Terrorism is the scourge of modern times. It has inched slowly to our shores whether we accept the fact or not. They are the enemy, and they wear black. Evil, ominous, menacing, without mercy. You don’t know when it will stare you in the face. And if it does, would the oligarchs and elitists and their minions who have been living off the fat of our land and the blood of our people as much as offer an arm to defend you?

Not in a million years. But I will sleep soundly at night knowing that the soldiers of our Republic will be out there in the war zone – in a heartbeat, because theirs is not to question why – putting their own lives on the line, in the service of God and country. Would anybody else do that for you in this horrifying time?

So, yes, Martial Law.
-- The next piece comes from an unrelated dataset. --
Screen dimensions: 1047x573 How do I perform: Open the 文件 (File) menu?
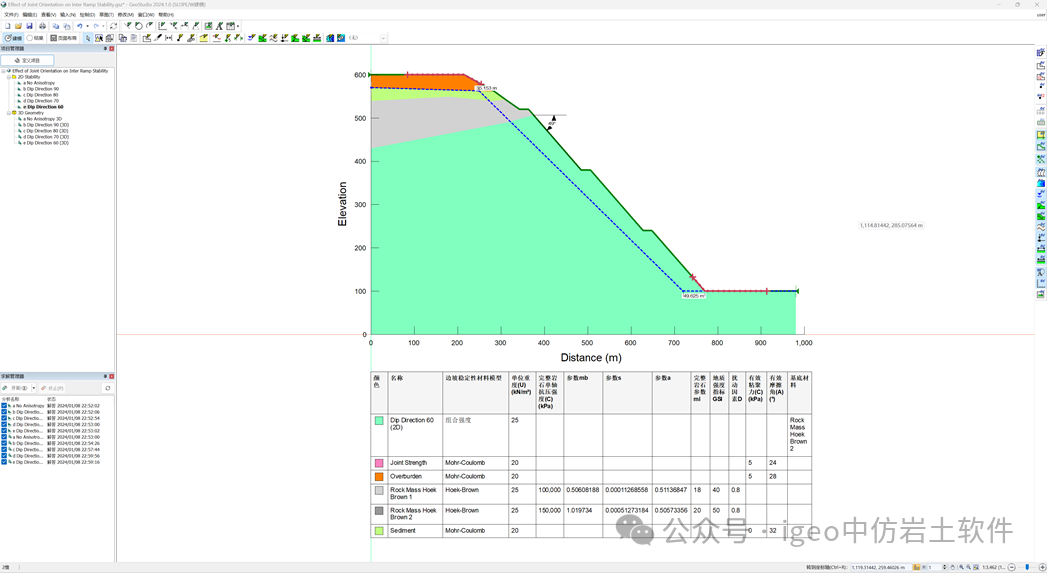11,15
Bring it on.




Damn the torpedoes, Duterte all the way!


Rodrigo Roa Duterte is not the same as you and me. He is as Filipino as can be – in words and deeds, not to mention looks – while you and I are an amalgam of assorted influences that have managed to dilute our Filipino-ness. I can draw a list of traits that are, today, no longer present in the Filipino’s ordinary scheme of things. But just ask your child how much he loves his country, if at all. His answer might confound you. Patriotism? What is that? Blame globalization.

Then along comes the erstwhile Mayor of Davao City who took the country by storm and launched a massive change in mindset among Filipinos who have been laboring under the governance of those foisted by the so-called ruling class and their ilk. For far too long, we have been subjected to the dictum that only one particular group of people are entitled to rule over us, indios and sacadas – not unlike the colonial-era Filipinos subjugated for centuries by their imperial masters.
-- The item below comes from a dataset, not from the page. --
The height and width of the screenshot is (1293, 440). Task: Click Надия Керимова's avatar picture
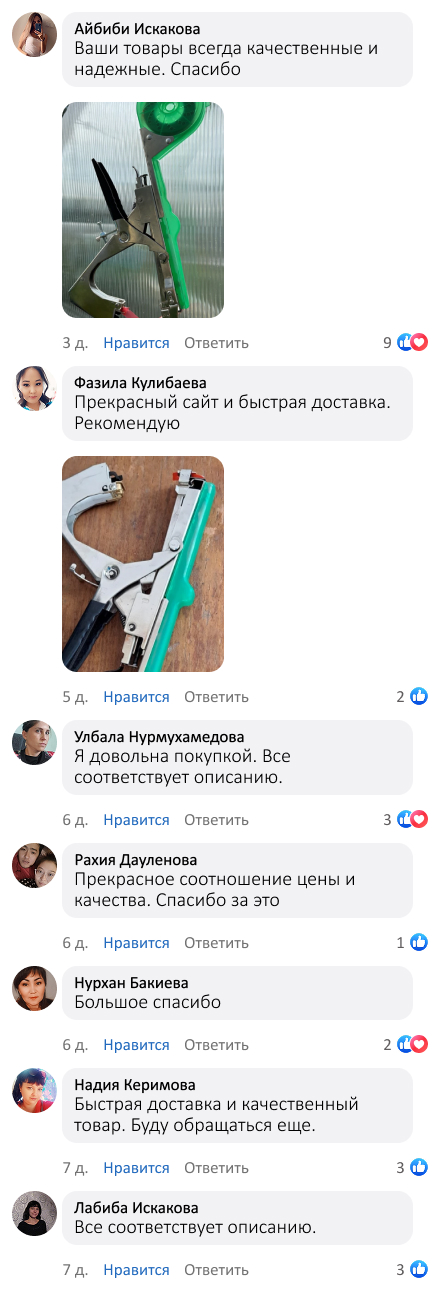tap(34, 1090)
No other President of the Philippines in recent memory was able to arouse love of country among the great many who seemed to have fallen in deep slumber as far as nationalistic fervor is concerned than this one has. Rightfully, the country’s colors are back to red, white and blue –the despicable yellow ribbon has overstepped its welcome and has been relegated as one of history’s insufferable moments. (Pray tell, which proud Filipino ever wore that yellow crap on their chest except the Mother’s Son and his now-negligible minions?)
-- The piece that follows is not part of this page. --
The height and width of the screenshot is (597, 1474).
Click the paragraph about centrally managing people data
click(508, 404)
I will not dwell on why a miniscule number of Filipinos hate President Duterte with unmitigated venom in their hearts. Miniscule because they consist of the elite and the elite represents only 1% of the population, counting the so-called elitists (bless their pompous souls) and the displaced politicians (sanctify their insatiable tummies) who could not accept the loss of entitlement and power. Their negativity is not good for the crinkles, so I leave them to their own self-annihilation.

The Opposition? Legitimate dissent, though smattering in number, is essential in a democracy and they are not being stifled by the man they like to call a (budding?) dictator. The nation’s second highest official is free to broadcast her disdain in front of the international community (while noticeably smiling and beaming as she spoke about killings) – perhaps to her eternal damnation. The self-described “political prisoner” can dish out post-dated handwritten statements from her detention cell imploring the public to puh-lease not forget her. And former mutineers turned mercenaries are at liberty to rant and accuse the President of every crime in the book, file an impeachment complaint, and make the rounds of jaundiced media to peddle their alternate reality.


No, they are not destabilizing the government. They are only exposing their dark facades, tainted by greed and tarnished by lust. Greed for riches amassed without breaking a sweat and lust for power that they can’t let go. So, let them have their cake and eat it stale. Stupid is as stupid does, too.

Rather, I will focus on the things that endeared PRRD to the millions of average Filipinos who have finally found their voice and elected one of them to the highest post in the land. The qualities that make him stand a world away from those pretending to serve the people but all the while just helping themselves.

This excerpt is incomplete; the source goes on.